Doğru konuştuğunu onaylar gibi kafamı salladım. Evine gitmeliydim, bir şeyler yapıp eve gitmem gerekliydi. Oturdum bir süre. Daha sonrasında belki elime bir koz verir diye defalarca aradım. Ama açmıyordu. Mekanın içinde adeta cirit atıyordum.

 

"Buldum, Tuğra buldum."

 

Merakla beni inceliyordu, bir an evvel anlatmam için.

 

"Korkmuyor mu bu benden? Korkuyor. Bugün seninle itişmedi mi? Evet. Yaralanacaksın Tuğra?"

 

Tuğra, anlamayarak yüzüme bakıyordu.

 

"Abi, her istediğini yaparım eyvallah da... Ne zamandan beri insanların canını acıtmaya başladık?"

 

Gülerek kolumun altına aldım onu.

 

"Aman, abisinin de her dediğini de yaparmış. Bir şey olmayacak, şakacıktan oğlum. Hiç mi evcilik oynamadın?"

 

Dilini dışarı çıkararak ölmüş taklidi yapıyordu.

 

"Oldu mu abi?"

 

"Oldu koçum, oldu." diyerek saçlarını karıştırdım.

 

Arabaya binip Aydoğan'ın evinin yolunu tuttum.
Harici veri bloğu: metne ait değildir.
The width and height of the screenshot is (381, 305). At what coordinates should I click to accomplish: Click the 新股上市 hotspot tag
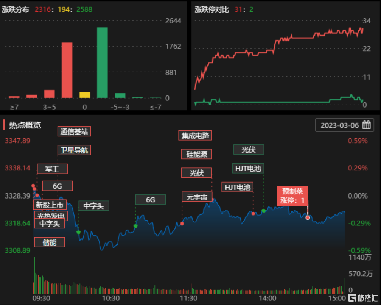click(x=50, y=205)
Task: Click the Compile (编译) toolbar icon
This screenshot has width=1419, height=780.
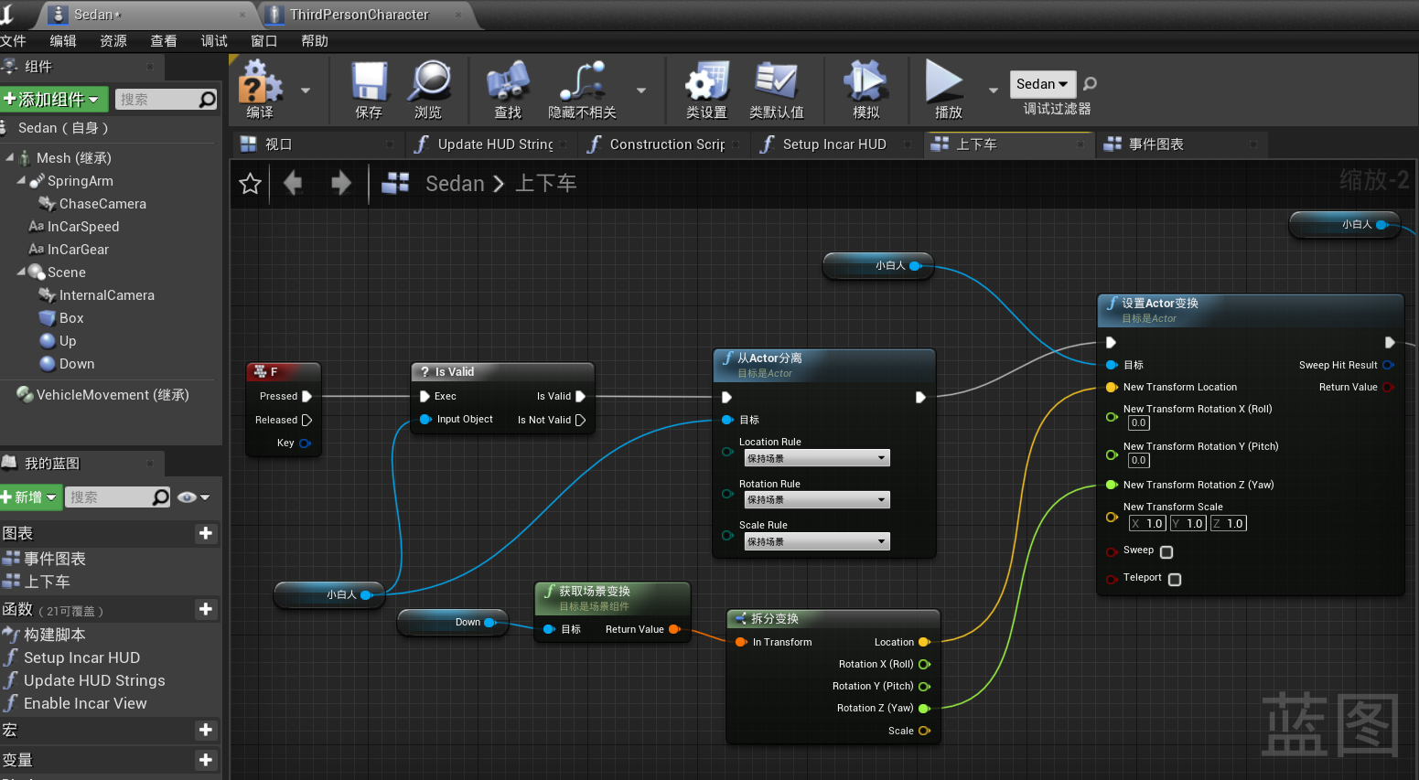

O kadında bir şeyler vardı. Ama anlayamıyordum. Aydoğan'dan her zaman her şeyi beklerdim. Korkmadan, çekinmeden her şeyi yapabilirdi. Onunla olan yakınlığımdan çoğu zaman rahatsız oluyordum. Ama rahmetli babamdan geriye kalan tek şeydi. Ve babama ihanet etmek istemiyordum.

 

Evine gelmeyeli yıllar olmuştu. Çok değişmişti. Büyük duvarlar ve o duvarların üzerine sarılı olan teller, bir hapishane havası veriyordu. İçimde ürken bir yer vardı, ama şu an onunla uğraşacak zaman değildi. Elimin tersiyle ittim bir kenara.

 

Kornaya bastım. Büyük, kahverengi kapı sesli bir biçimde açılıyordu. Arabamı hızla büyük bahçeye sokuyordum. Sinirli görünmeliydim, ne de olsa sevdiğim birine zarar gelmişti. Ani bir frenle evin önünde durunca bahçedeki tüm korumaları etrafımı sarıyordu. Arabadan indim sert bir şekilde.

 

"Çabuk! Aydoğan'ı çağırın bana!"

 

Bir tanesi yanıma iyice yaklaştı, adının Serkan olduğunu anımsıyordum.

 

"Enes Bey, onu rahatsız etmememizi buyurdu Aydoğan abi."

 

Yakalarına yapıştım canını acıtmamaya dikkat ederek.

 

"Umurumda gibi mi duruyor? Çabuk, çağır içerideyim ben."

 

Korumanın gitmesini izlerken ben de ardından yürüyordum. Evin içine girdiğimde yoğun bir kasvet beni karşılıyordu. Sağ tarafımdaki büyük, uzun merdivenlere baktım. Bir çanta vardı, bir kadın çantası... Lerzan'ın olmalıydı. Daha da ilerledim salonun ortasına doğru. Büyük avizenin altında kalan kahverengi koltuklara yerleştirdim kendimi. Evin kasveti, ağır ağır işliyordu kalbime.

 

Merdivenlerden hızlıca giyindiği belli olan Aydoğan geliyordu. Kaşları çatıktı bana bakarken.

 

"Enes ne oldu, bu kadar acil?"

 

Acil kelimesini bastırarak söylemişti. Yaklaştım ona.

 

"Tuğra hakkında bir fikrin var mı Aydoğan?"

 

Gözlerim ve kulaklarım Lerzan'ı arıyordu. İyi olduğunu görmek istiyordum.

 

"Ne diyorsun Enes? Tuğra kim?"

 

Sinirle yüzünü inceledim. "Blöf yapma Aydoğan! Biliyorum senin yaptığını."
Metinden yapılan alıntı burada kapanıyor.